The reason Obama has been so evidently easy to deflate is because his campaign is based mostly on hope and hot-air. It has taken longer than anybody thought for someone to point out that the emperor has no clothes, but it is coming clearer.

Now we can have a real debate. The things Obama fans call negative campaigning is merely a reality check. They thought that their man could float above the fray all the way into the White House. It seemed to be working for them, but we cannot let that happen. Obama is just a man, after all, just a politician; he is nothing special. I am glad that Obama will have to compete as an ordinary candidate on his merits.

Obama has been skating on is lack of experience and parlayed that from a serious deficient to a positive benefit. It was a great trick. He was popular precisely because he was a good-looking outsider with little experience and so no record to judge, study or attack. Like Peter Sellers' character in the classic "Being There", Obama is blank screen onto which everyone can project his or her own story. But the longer the illusion lingers on the screen, the harder it becomes to sustain the pleasant fantasy. Obama may have peaked too soon. We are beginning to see the man behind the screen and he is not much to look at.

::::

Work instructions
#1 In the commentary on Obama, which movie character is Obama compared to?
#2 Write out the commentary on Obama from "Now we can have" up to and including "on his merits.".
The data after the commentary isn't needed for anything here.

Given data
::::

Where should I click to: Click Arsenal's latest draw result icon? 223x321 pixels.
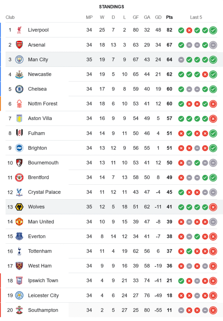pos(213,45)
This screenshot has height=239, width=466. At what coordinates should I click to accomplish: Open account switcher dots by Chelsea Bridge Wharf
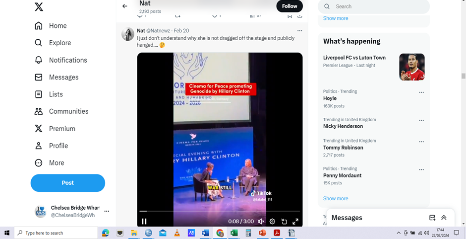click(107, 211)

::::

Replies
#1 Peter Sellers' character in "Being There."

#2
Now we can have a real debate. The things Obama fans call negative campaigning is merely a reality check. They thought that their man could float above the fray all the way into the White House. It seemed to be working for them, but we cannot let that happen. Obama is just a man, after all, just a politician; he is nothing special. I am glad that Obama will have to compete as an ordinary candidate on his merits.